Answer these questions from the biography of Mávila Huertas:
(a) At which university did Huertas study communication sciences?
(b) Which report won her the Best Television Report category in 2001?
(c) In what year did she act in the film Ojos que no ven?

**EXTRACT:**
╔══

Peruvian writer and journalist (born 1970)

Mávila Milagros Huertas Centurión (born 24 December 1970) is a Peruvian journalist, writer, actress, and radio and television presenter.

==Biography==
The daughter of José Huertas and Amarilis Centurión, Mávila studied communication sciences at the University of Lima. She later contributed to the magazine Somos and was the main editor of the magazine Intercambio.

In 1992, Huertas began to work as an investigative reporter for several television channels. She put together the journalistic team of Contrapunto on Latina Televisión and later worked under the direction of César Hildebrandt on the program La Clave. She was in charge of producing reports for América Noticias and Primera Edición on América Televisión.

On Panamericana Televisión, Huertas hosted the programs Buenos Días, Perú and Reportajes, as well as presenting the news show ATV Noticias on ATV.

For several years she taught journalism at the Universidad Peruana de Ciencias Aplicadas.

In 2001 she won the third National Journalism Competition in the category of Best Television Report for "Milagro en Sonene", about Taricaya turtle conservation efforts in native communities in the Peruvian jungle.

In 2003 she participated as an actress in the Argentine feature film Ojos que no ven, alongside Patricia Pereyra, Carlos Alcántara, Gustavo Bueno, and Gianfranco Brero. She also acted in the short film Desaparecida.

╚══

**DATA TO EXAMINE:**

╔══

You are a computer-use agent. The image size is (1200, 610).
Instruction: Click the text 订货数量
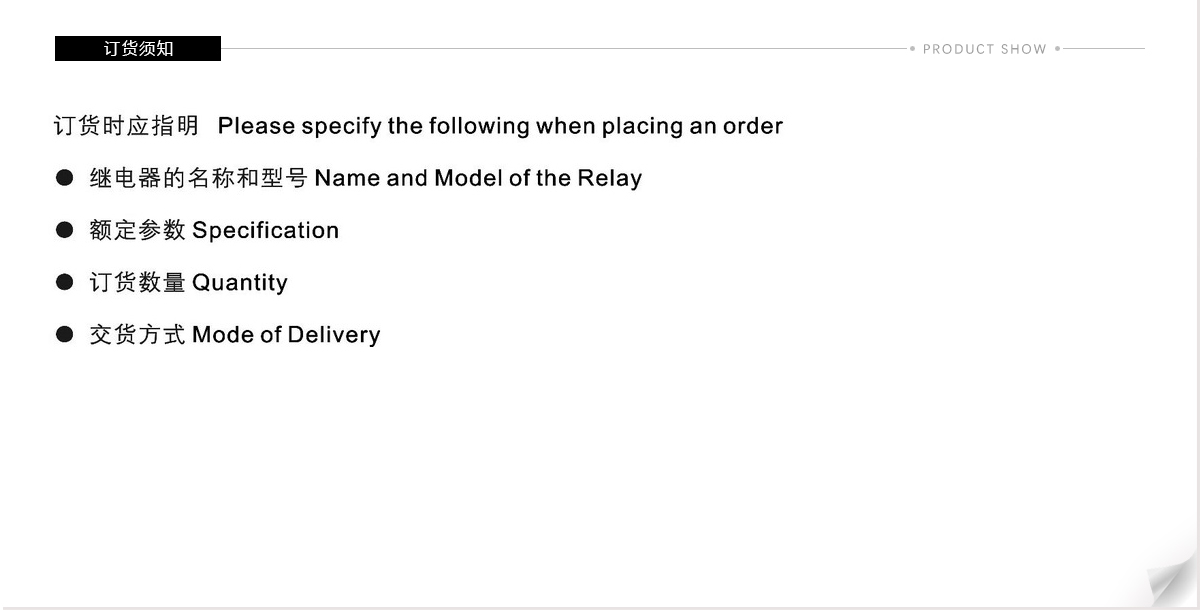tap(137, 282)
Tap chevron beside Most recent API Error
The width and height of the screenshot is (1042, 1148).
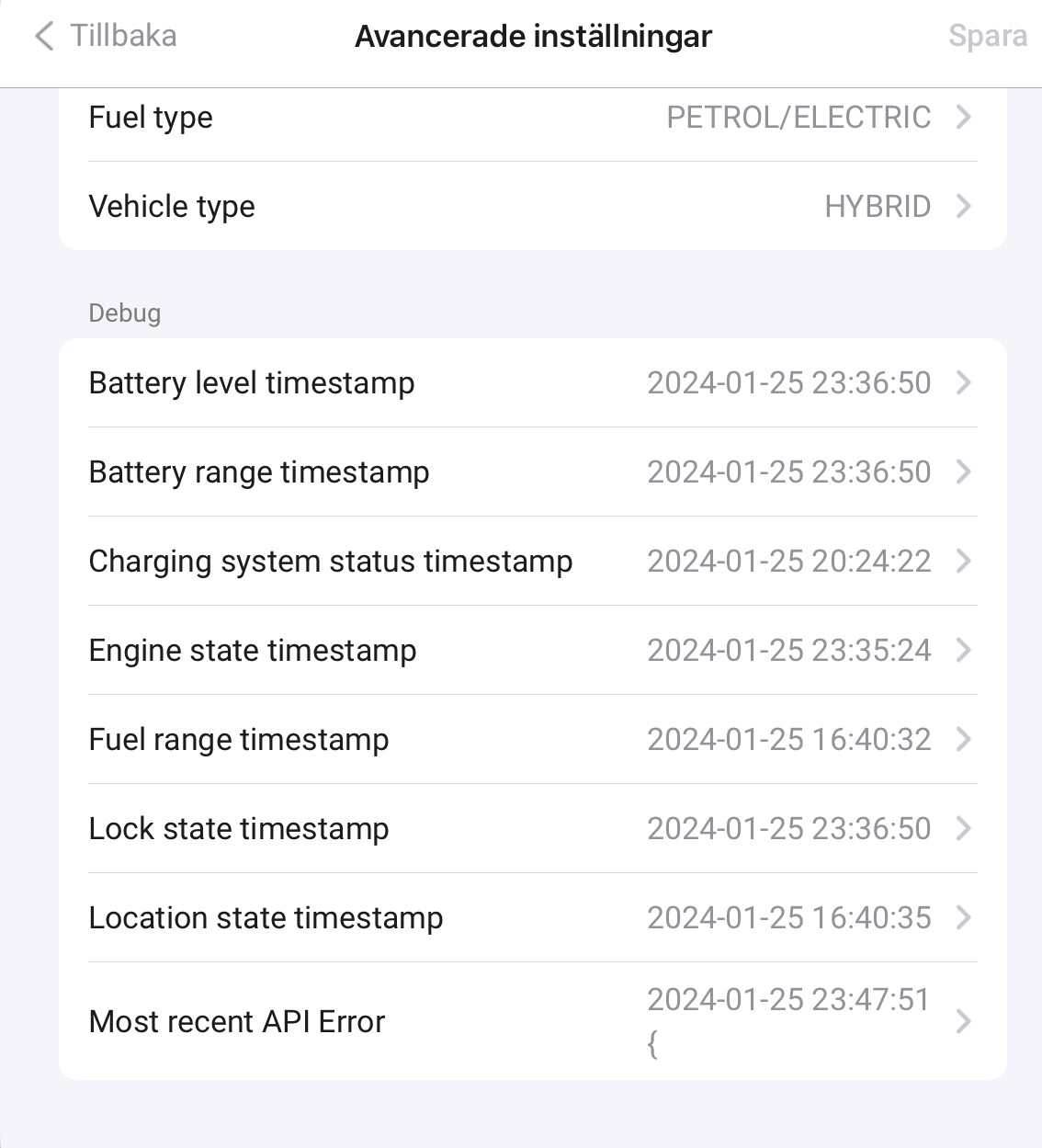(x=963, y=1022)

╚══
╔══

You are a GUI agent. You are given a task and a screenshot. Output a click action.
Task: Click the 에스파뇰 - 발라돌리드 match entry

╚══
╔══

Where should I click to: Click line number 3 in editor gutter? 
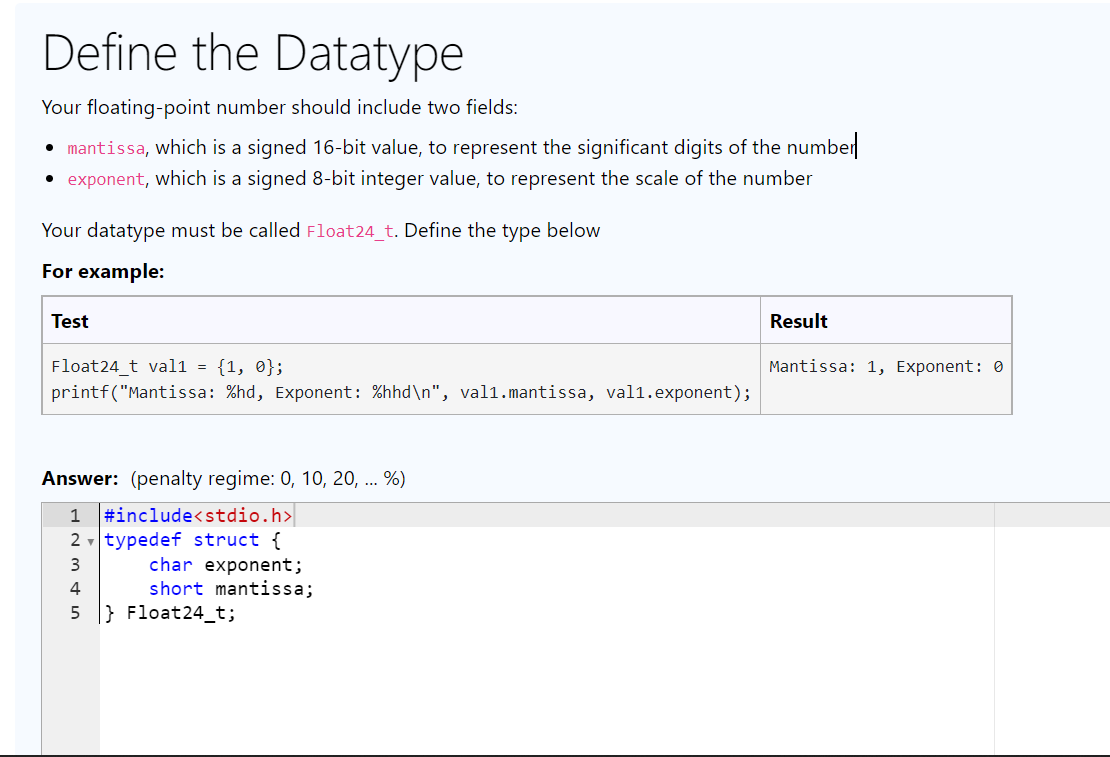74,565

╚══

**RESULT:**
(a) The University of Lima
(b) "Milagro en Sonene"
(c) 2003